Ini menandakan leluhur nusantara telah banyak mewariskan upaya mereka di masa
lampau dalam menghadapi berbagai wabah.
Apabila kita tengok
kembali pidato Bung Karno pada sidang PBB di New York 30 September 1960 silam, dengan
menyampaikan gagasan beliau yang berjudul, “To
Build the World a New” Membangun tatanan dunia yang baru, lompatan berfikir
Bung Karno ini sungguh fenomenal karena disana digaris bawahi bagaimana PBB
berperan strategis dengan harapan bahwa PBB menjadi lembaga milik dunia bukan
milik kelompok negara tertentu. Organisasi dibawah PBB yakni World Health Organization (WHO) jangan
sampai menjadi semacam lembaga survey yang menyampaikan angka-angka statistic nyata
tapi semu. Dikatakan demikian karena peran konkrit WHO tidak kelihatan dalam
upayanya menemukan solusi terhadap berbagai wabah yang terjadi di dunia.
Sehingga sampai detik ini kita melihat kurva positif covid 19 di sebagian
negara-negara di dunia terus menanjak naik.

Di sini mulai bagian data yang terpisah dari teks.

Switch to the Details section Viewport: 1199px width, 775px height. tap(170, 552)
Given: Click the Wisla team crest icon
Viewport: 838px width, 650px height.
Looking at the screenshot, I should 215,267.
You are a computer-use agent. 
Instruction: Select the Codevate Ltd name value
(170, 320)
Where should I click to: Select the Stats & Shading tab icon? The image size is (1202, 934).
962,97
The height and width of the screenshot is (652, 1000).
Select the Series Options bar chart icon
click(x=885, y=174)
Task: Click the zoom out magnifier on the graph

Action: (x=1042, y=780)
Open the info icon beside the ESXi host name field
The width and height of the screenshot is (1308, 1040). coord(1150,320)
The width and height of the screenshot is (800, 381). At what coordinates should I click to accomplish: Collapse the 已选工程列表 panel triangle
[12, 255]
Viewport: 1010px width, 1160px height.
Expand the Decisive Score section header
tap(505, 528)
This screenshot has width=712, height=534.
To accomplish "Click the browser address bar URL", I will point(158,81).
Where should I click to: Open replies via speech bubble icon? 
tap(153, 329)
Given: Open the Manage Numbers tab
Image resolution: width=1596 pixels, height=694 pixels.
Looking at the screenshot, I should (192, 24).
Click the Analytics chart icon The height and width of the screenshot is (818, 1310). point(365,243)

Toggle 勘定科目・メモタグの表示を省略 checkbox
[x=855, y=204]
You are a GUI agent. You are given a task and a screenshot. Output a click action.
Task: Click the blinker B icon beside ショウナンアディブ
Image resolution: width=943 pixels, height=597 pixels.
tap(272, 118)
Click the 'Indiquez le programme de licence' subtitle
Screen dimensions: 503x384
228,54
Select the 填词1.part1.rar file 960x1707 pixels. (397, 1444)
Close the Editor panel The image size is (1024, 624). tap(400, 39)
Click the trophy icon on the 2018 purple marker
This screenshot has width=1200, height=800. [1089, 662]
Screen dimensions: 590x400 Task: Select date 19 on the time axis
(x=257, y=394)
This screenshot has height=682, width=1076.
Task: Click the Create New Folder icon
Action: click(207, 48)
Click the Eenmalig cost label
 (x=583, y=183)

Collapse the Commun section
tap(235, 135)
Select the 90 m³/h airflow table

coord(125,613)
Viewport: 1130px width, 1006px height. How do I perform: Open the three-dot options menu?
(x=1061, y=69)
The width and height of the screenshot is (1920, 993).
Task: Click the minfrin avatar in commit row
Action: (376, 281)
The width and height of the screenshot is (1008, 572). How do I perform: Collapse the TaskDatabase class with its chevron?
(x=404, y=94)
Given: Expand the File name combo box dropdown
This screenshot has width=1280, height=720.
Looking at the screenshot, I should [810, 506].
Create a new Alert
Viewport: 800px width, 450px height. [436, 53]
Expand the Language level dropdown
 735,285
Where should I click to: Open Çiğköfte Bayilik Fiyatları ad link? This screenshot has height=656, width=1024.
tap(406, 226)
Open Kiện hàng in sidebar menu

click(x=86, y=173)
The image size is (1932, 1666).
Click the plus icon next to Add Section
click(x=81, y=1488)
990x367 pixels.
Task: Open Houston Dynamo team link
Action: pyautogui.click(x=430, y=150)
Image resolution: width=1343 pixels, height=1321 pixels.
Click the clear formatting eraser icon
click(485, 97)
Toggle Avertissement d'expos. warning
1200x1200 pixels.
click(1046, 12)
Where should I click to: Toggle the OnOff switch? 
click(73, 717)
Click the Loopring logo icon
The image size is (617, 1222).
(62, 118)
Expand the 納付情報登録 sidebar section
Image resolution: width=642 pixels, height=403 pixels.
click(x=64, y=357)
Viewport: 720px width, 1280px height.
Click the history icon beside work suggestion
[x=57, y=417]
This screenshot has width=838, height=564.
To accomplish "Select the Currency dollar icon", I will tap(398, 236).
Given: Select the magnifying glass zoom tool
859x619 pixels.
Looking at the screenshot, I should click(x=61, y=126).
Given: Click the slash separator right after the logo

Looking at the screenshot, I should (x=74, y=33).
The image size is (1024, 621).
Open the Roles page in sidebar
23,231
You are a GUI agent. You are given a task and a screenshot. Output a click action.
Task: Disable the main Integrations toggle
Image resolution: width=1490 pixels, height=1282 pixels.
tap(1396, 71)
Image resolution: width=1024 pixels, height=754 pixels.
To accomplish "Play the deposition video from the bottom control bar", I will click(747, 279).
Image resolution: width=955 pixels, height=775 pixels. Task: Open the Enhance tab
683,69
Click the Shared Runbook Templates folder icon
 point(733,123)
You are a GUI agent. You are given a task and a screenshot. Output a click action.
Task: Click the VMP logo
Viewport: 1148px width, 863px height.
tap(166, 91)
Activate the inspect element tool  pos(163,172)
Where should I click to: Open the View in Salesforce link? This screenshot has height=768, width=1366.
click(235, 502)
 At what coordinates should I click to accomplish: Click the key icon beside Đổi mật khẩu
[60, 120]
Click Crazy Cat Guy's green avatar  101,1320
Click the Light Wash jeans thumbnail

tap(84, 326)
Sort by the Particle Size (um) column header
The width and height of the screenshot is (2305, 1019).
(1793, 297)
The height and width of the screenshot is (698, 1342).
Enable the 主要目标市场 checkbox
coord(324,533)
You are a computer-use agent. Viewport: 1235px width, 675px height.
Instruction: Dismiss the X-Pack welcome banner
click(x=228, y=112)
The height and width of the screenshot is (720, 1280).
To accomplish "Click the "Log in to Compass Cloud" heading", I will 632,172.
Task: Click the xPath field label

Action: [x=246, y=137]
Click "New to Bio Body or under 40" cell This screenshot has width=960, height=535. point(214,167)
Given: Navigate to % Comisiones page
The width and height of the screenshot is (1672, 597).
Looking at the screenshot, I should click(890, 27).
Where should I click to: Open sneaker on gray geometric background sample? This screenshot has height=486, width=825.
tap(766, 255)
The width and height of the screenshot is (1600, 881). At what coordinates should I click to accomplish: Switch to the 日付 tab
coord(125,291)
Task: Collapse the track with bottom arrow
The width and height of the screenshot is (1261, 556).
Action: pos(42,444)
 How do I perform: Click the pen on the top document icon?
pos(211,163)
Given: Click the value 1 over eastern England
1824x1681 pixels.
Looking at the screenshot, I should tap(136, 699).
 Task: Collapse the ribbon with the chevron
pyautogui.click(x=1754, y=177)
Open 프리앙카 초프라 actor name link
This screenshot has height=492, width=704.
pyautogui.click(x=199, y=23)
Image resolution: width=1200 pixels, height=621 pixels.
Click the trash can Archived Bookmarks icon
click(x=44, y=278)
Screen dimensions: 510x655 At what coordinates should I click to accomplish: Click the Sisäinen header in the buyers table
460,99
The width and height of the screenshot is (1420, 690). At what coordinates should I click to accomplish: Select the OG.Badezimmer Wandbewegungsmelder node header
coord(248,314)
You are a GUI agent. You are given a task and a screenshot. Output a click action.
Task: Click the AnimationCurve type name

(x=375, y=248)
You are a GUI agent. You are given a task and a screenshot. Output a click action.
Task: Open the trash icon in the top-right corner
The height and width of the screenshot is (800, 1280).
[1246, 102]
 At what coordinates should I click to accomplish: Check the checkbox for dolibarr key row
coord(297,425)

Lain halnya dengan Vietnam, fighting spirit dan ketangguhan sikap
mental bangsa Vietnam menjadikan mereka sampai saat ini sebagai negara dengan tanpa
kasus kematian akibat covid 19. Bagaimana dengan Indonesia yang dikenal
memiliki nilai-nilai luhur sebagai antivirus pandemi covid 19? Sebagai bangsa
yang besar kita harus ber-kontemplasi, bahwa keberhasilan penanganan wabah
covid 19 ini senyatanya mulai dari diri kita, mau tidaknya menengok kebelakang
sebagai cermin, sehingga negara Pancasila ini mampu menjadi pemenang, sebagai
keberhasilan generasi yang akan diwariskan ke generasi berikutnya. Selamat hari
lahir Pancasila, semoga Bangsa Indonesia lahir sebagai pemenang.